返回 Skill 列表
extension
分类: 数据与分析无需 API Key

roadshow-capture-skill

自动化捕获路演/投资者演示文稿为PDF,使用Playwright驱动,支持NetRoadShow和DealRoadShow

person作者: nikker1974hubclawhub

RoadShow Capture

Automatically opens roadshow links, handles authentication, captures every page as a screenshot, and compiles them into a single PDF. Supports NetRoadShow and DealRoadShow.

Principle: Use Playwright directly, NOT Camofox. Camofox has serious limitations on roadshow platforms (hash routing encoding, popup blocking, reCAPTCHA, Angular sandbox). Playwright handles everything Camofox can't.


Unified Entry Point

scripts/roadshow-capture.py auto-routes by URL domain:

# Auto-detects platform — no need to pick the right script
python roadshow-capture.py --url "https://www.netroadshow.com/nrs/home/#!/?show=SHOW_ID"
python roadshow-capture.py --url "https://dealroadshow.com/e/MTNA2026"

Supported: netroadshow.com → NetRoadShow flow, dealroadshow.com → DealRoadShow flow.


First-Time Setup (Email Configuration)

  1. Tell the agent your roadshow email
  2. It writes to scripts/.env:
    NRS_EMAIL=your-email@your-company.com
    
  3. No further prompts needed

If NRS_EMAIL is unset, the agent will prompt once and save it to .env. No need to set environment variables manually.


NetRoadShow Workflow

Script: scripts/netroadshow-capture.py
URL format: https://www.netroadshow.com/nrs/home/#!/?show=SHOW_ID

Verified Flow (KODIT Audio Roadshow Plus, 32 slides, 2026-05-12)

1. browser.goto(show_url)
   → Angular SPA routing works natively, no hash fix needed
   → URL auto-rewrites to /nrs/home/?show=SHOW_ID

2. page.locator("#homeEmailInput").first.fill(email)
   with page.expect_popup() as info:
       page.get_by_text("Launch Show").click()
   pp = info.value  ← MUST use expect_popup(), NOT page.on("popup")

3. Popup → /presentation/v2/{id}/disclaimer/
   Agree button is <div class="disclaimer-btn btn-agree">, NOT <button>
   ✅ pp.evaluate('document.querySelector(".btn-agree").click()')
   ❌ page.get_by_text("Agree").click() — doesn't trigger

4. "Resume previous session" / "Start from beginning" prompt
   Always pick "Start from beginning" (hard rule, no user prompt)
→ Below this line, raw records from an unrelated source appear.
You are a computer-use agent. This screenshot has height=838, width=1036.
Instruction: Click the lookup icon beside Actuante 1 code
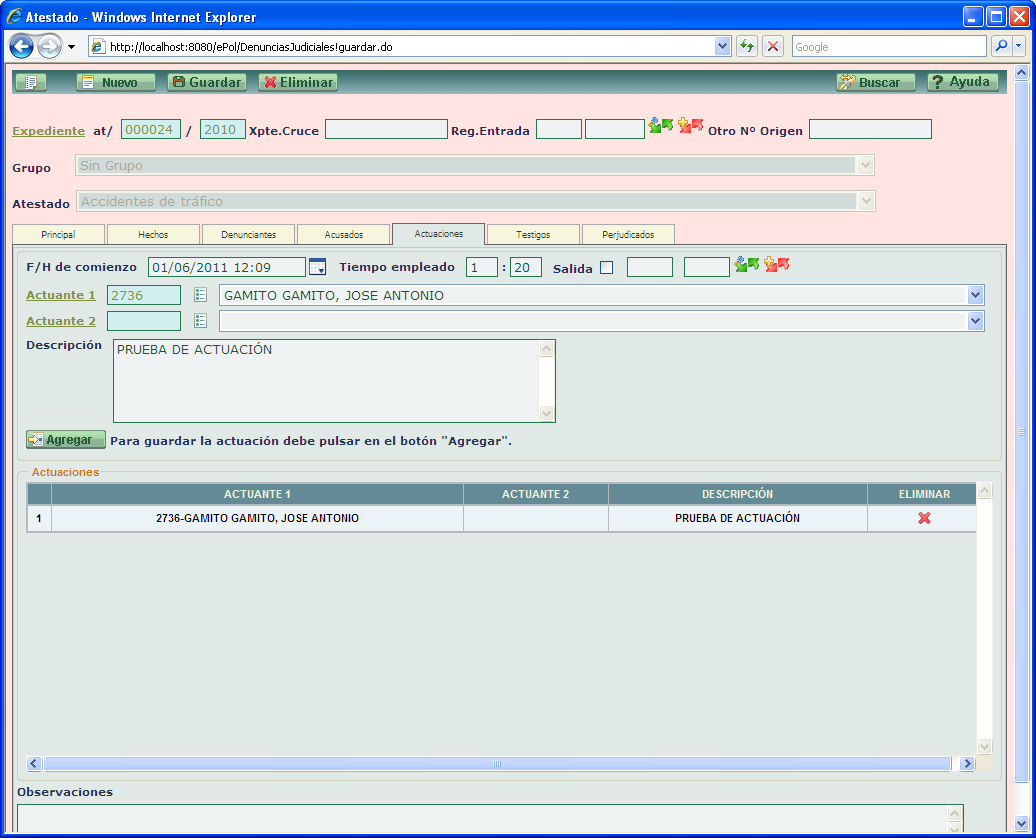click(200, 295)
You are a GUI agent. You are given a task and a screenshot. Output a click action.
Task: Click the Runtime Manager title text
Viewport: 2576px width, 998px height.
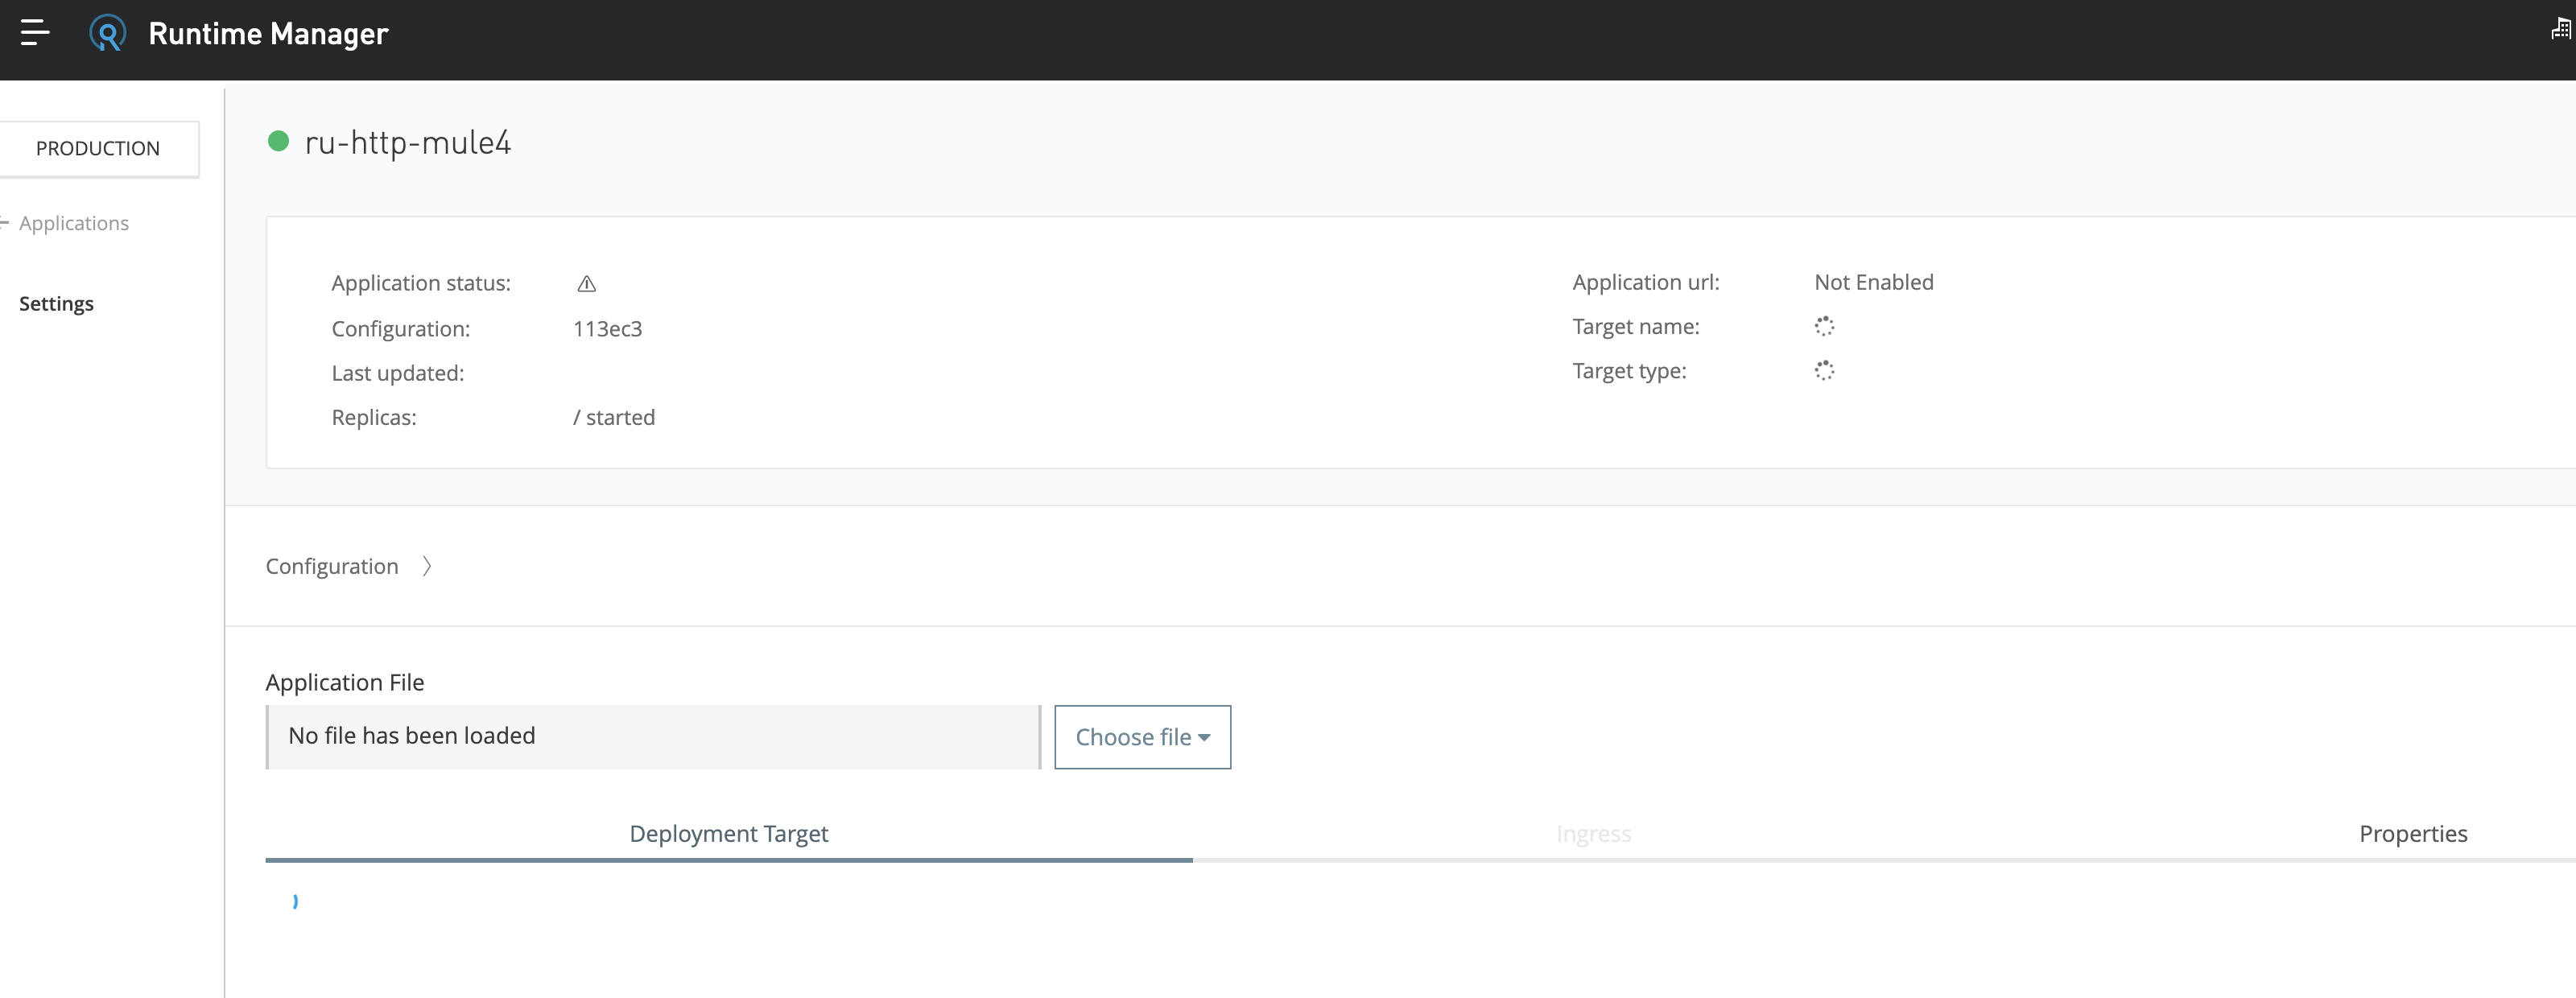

5. URL → /presentation/v2/{id}/MediaSlides

6. ArrowRight × (N-1) → screenshot → Pillow compose PDF (must use format='PDF')

URL State Machine

/home/#!/?show=SHOW_ID    →  Email input page
   ↓ Fill email → Launch Show (expect_popup)
/home/?show=SHOW_ID        →  Popup opens
   ↓ Popup
/presentation/v2/{id}/disclaimer/  →  Legal disclaimer (div button)
   ↓ Agree (JS evaluate)
/presentation/v2/{id}/disclaimer/  →  Resume / Start from beginning
   ↓ Start from beginning (always)
/presentation/v2/{id}/MediaSlides  →  Slide viewer
   ↓ ArrowRight × capture
   PDF compose

NetRoadShow-Specific Pitfalls

| Pitfall | Solution | |---------|----------| | Popup/new window | expect_popup() blocking wait | | div button (not button) | page.evaluate('.btn-agree').click() | | Hash routing #!/?show=X | Playwright handles natively | | Session taint after failure | Fresh browser context: homepage → fake entry code → Continue → recover | | Password login blocked | Email-Only flow (corporate email domain verified) |


DealRoadShow Workflow

Script: scripts/dealroadshow-capture.py
URL format: https://dealroadshow.com/e/XXXXXXXX

Verified Flow (ArcelorMittal USD Bond, 32 slides, 2026-05-13)

1. browser.goto(deal_url)
   → dealroadshow.com 302 redirects to finsight.com/login/investor/e/XXXX
   → May show Cookie banner → page.get_by_role("button", name="Ok").click()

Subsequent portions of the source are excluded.